Using social science to encourage inclusive conservation
Wildlife Ecology and Conservation
University of Florida
The incorporation of social sciences in conservation is still relatively new. However, the social sciences play an important role in describing and understanding human thought and behavior as a means to improve the management of natural resources. Human dimensions (or conservation social science) can also help to address diversity, equity, justice, and inclusion issues by allowing researchers to better understand the underlying systemic inequities that drive certain behaviors or actions and to encourage decisions that provide benefits for diverse communities. This talk will highlight areas of inquiry within the conservation social sciences that are contributing to a more inclusive discipline.
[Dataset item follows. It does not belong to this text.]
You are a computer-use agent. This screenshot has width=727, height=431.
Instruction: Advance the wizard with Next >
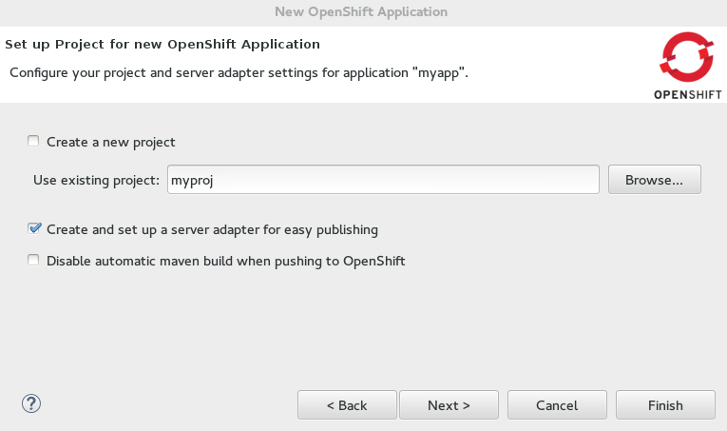[449, 405]

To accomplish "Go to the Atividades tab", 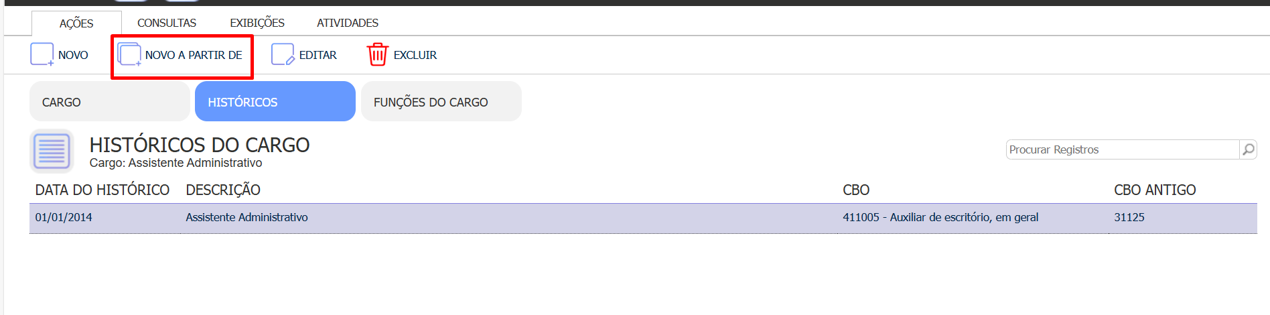I will (348, 23).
Bio and Research Interests
Dr. Nia Morales is an assistant professor of human dimensions of wildlife in the University of Florida's Wildlife Ecology and Conservation Department (WEC) where her teaching and research generally focus on the role of social science in the conservation of fish and wildlife as well as issues of diversity, equity, and inclusion in conservation. Dr. Morales received her Bachelor’s and PhD from the University of Florida in WEC and has a Masters of Environmental Education from Florida Atlantic University. Previous to her faculty role, Dr. Morales was head of the Center for Conservation Social Science Research within the Florida Fish and Wildlife Conservation Commission’s (FWC) Fish and Wildlife Research Institute, where she led a team of social scientists that provided support for the development and implementation of social science inquiry that helped FWC better understand the complex relationships between humans and the management of natural resources.